- [Exercise data]
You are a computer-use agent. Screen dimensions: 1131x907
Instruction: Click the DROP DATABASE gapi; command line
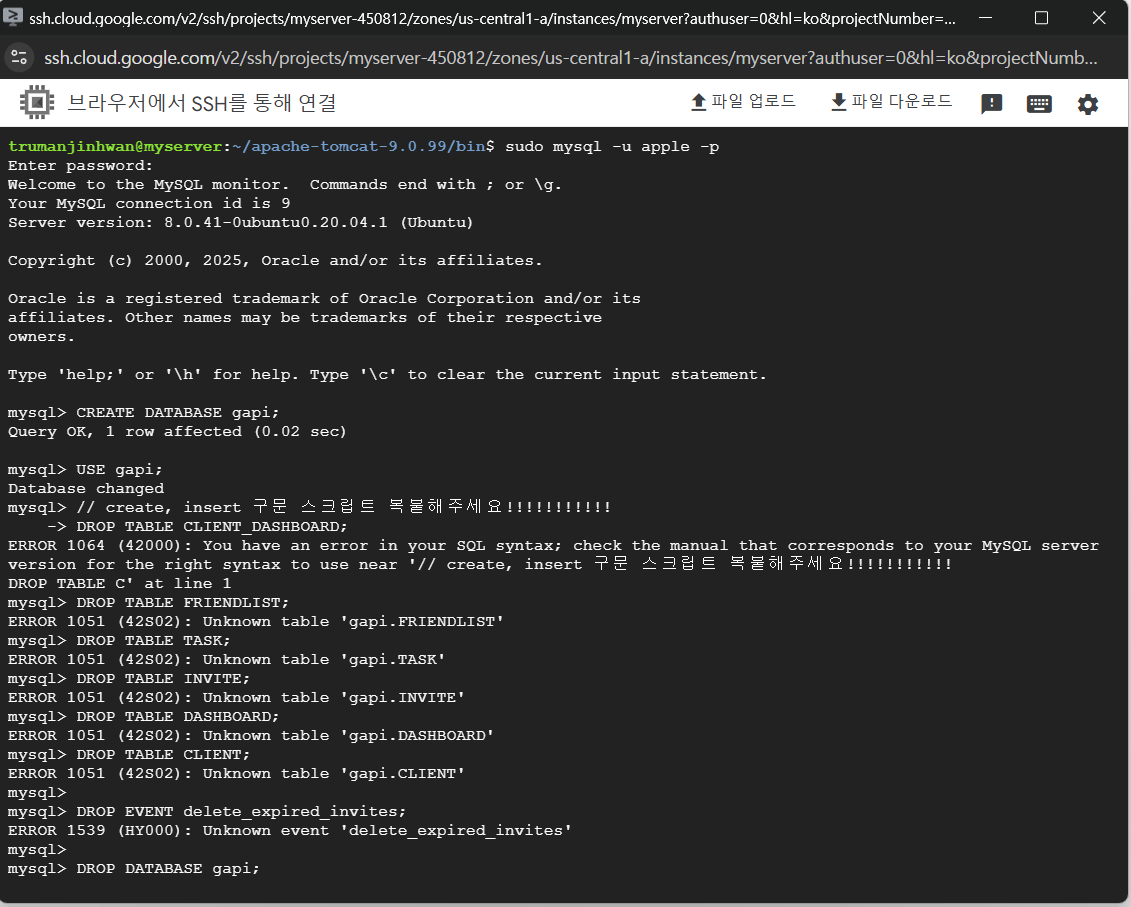tap(167, 868)
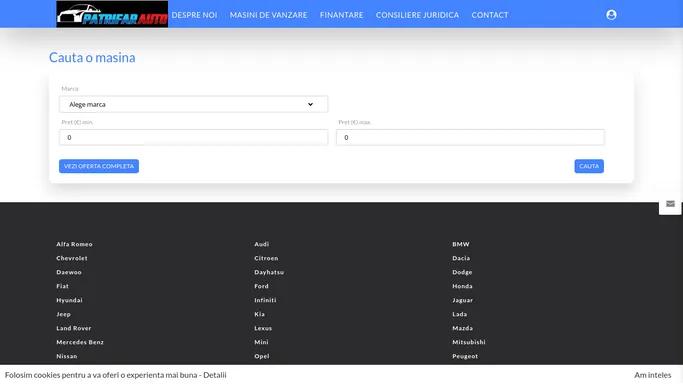Focus the minimum price input field
The width and height of the screenshot is (683, 384).
point(193,138)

- [What is needed]
Write the listing out a second time exactly, dropping all images.

- [Solution for this problem]
You are a computer-use agent. Screen dimensions: 1131x907
Instruction: Click the DROP DATABASE gapi; command line
tap(167, 868)
Focus the minimum price input field
The width and height of the screenshot is (683, 384).
point(193,138)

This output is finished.